Nevertheless, the Canadian Consensus Panel clinical case definition more
accurately represents the experience and manifestations of the disease than
other current case definitions. Again, for the 30-page diagnostic ME/CFS case
definition click here.
Myalgic Encephalomyelitis / Chronic Fatigue Syndrome Panel
1. Dr. Bruce M. Carruthers, lead author of the consensus document; co-author
of the draft of the original version of the ME/CFS clinical definition,
diagnostic and treatment protocols document; internal medicine.
2. Dr. Anil Kumar Jain co-author of the draft the original version of the ME/CFS
consensus document, affiliate of Ottawa Hospital, Ontario.

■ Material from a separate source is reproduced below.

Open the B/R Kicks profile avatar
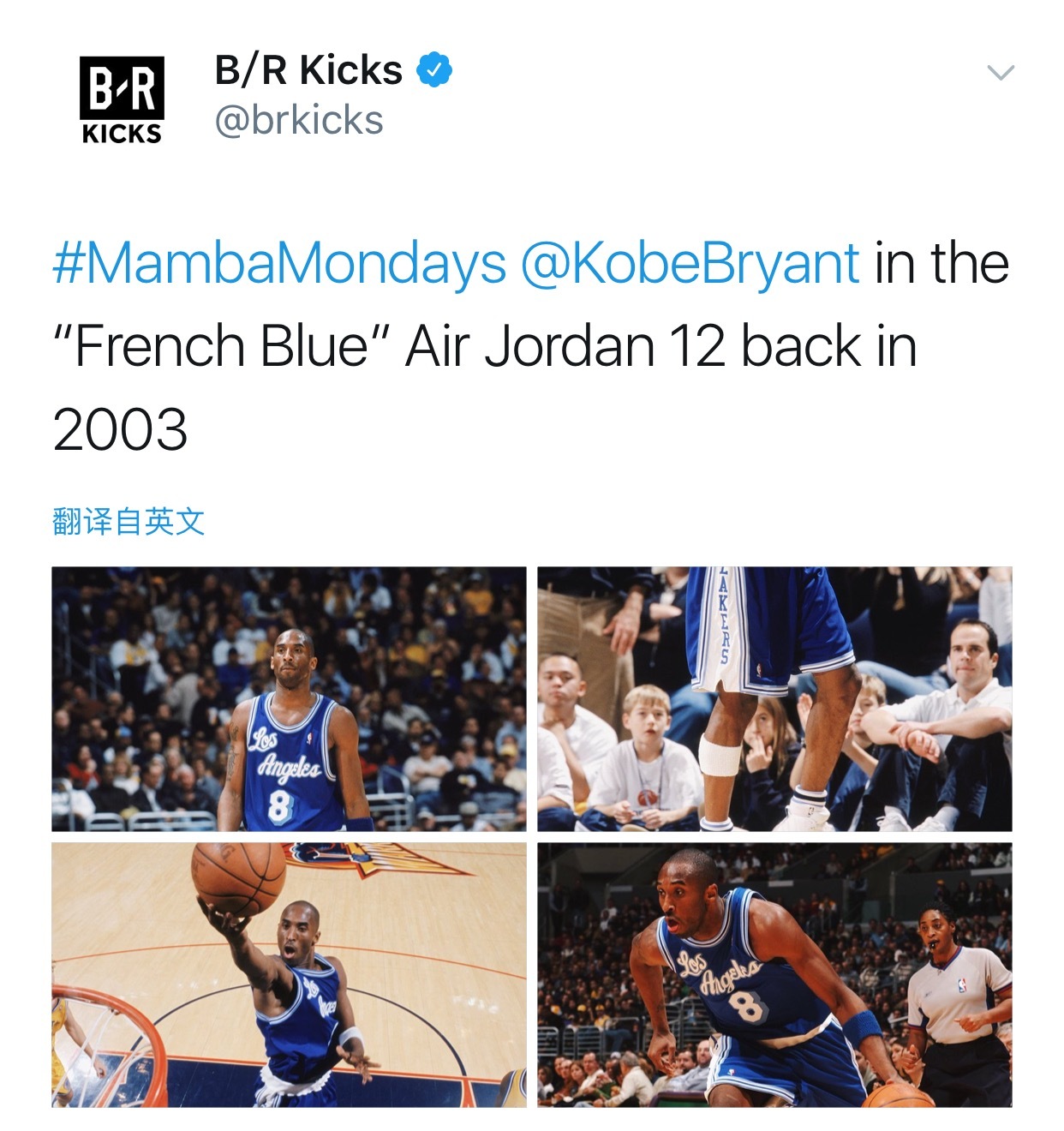 pos(122,100)
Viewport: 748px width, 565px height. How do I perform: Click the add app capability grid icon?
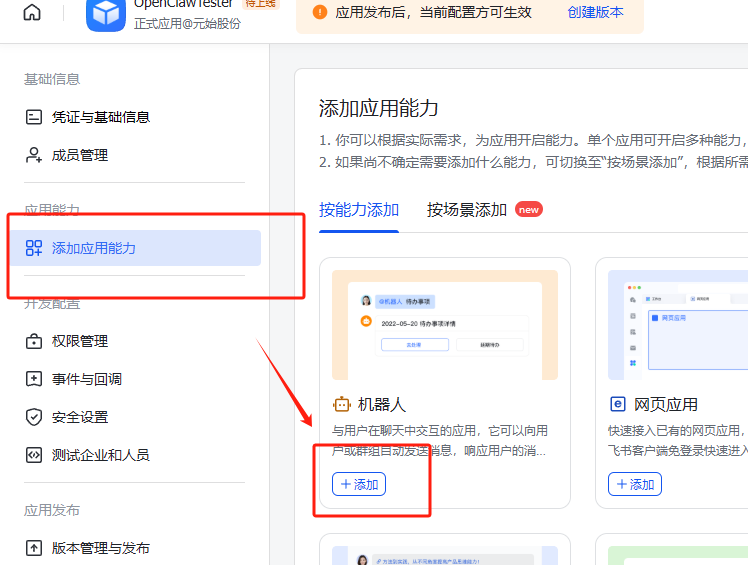pos(34,248)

3. Dr. Kenny L. De Meirleir, Professor Physiology and Medicine, Vrije
Universiteit Brussel, Brussels, Belgium; ME/CFS researcher and clinician;
organizer of the World Congress on Chronic Fatigue Syndrome and Related
Disorders; a board member of the American Association for Chronic Fatigue
Syndrome; and co-editor of Chronic Fatigue Syndrome: Critical Reviews and
Clinical Advances (Haworth)
4. Dr. Daniel L. Peterson, affiliate of the Sierra Internal Medicine Associates
in Incline Village, Nevada; ME/CFS researcher and clinician; a board member of
the American Association for Chronic Fatigue Syndrome; and member of the
International Chronic Fatigue Syndrome Study Group
5. Dr. Nancy G. Klimas, Clinical Professor of Medicine in
Microbiology/Immunology/Allergy and Psychology, University of Miami School of
Medicine; ME/CFS researcher and clinician; a board member of the American
Association for Chronic Fatigue Syndrome; and member of the federal CFS
Coordinating Committee
6. Dr. A. Martin Lerner, staff physician at William Beaumont Hospital in Royal
Oak, Michigan; Clinical professor and former chief of the Division of Infectious
Diseases at Wayne State University’s School of Medicine; and ME/CFS researcher
and clinician
7. Dr. Alison C. Bested, haematological pathologist; former head of the Division
of Haematology and Immunology at the Toronto East General and Orthopaedic
Hospital; affiliate of the Environmental Health Clinic and Sunnybrrok & Women’s
College Health Sciences Centre, Toronto, Ontario; ME/CFS researcher and
clinician
8. Dr. Pierre Flor-Henry, Clinical Professor of Psychiatry, University of
Alberta; Clinical Director of General Psychiatry and Director of the Clinical
Diagnostic and Research Centre, both based at Alberta Hospital in Edmonton,
Alberta, Canada; ME/CFS brain researcher
9. Dr. Pradip Joshi, internal medicine, Clinical Associate Professor of Medicine
at Memorial University of Newfoundland in St. John’s, Canada
10. Dr. A. C. Peter Powles, Professor Emeritus, Faculty of Health Science,
McMasters University, Hamilton; Professor, Faculty of Medicine, University of
Toronto; Chief of Medicine and Sleep Disorders Consultant, St. Joseph’s Health
Centre, Toronto; Sleep Disorder Consultant at the Sleep Disorder Clinic at St.
Joseph’s Healthcare, Hamilton, and Central West Sleep Affiliation, Paris,
Ontario
11. Dr. Jeffrey A. Sherkey, family medicine, affiliate of the University Health
Network, Toronto, Ontario; and diagnosed with chronic fatigue syndrome nearly 10
years ago
12. Marjorie I. van de Sande, Consensus Coordinator; and Director of Education
for the National ME/FM Action Network, Canada
This definition was hosted and coordinated by the National ME/FM Action Network
of Canada, led by Lydia Nielson. The M.E. Society would like to thank the
Canadian group for the many years of work that went into this important project.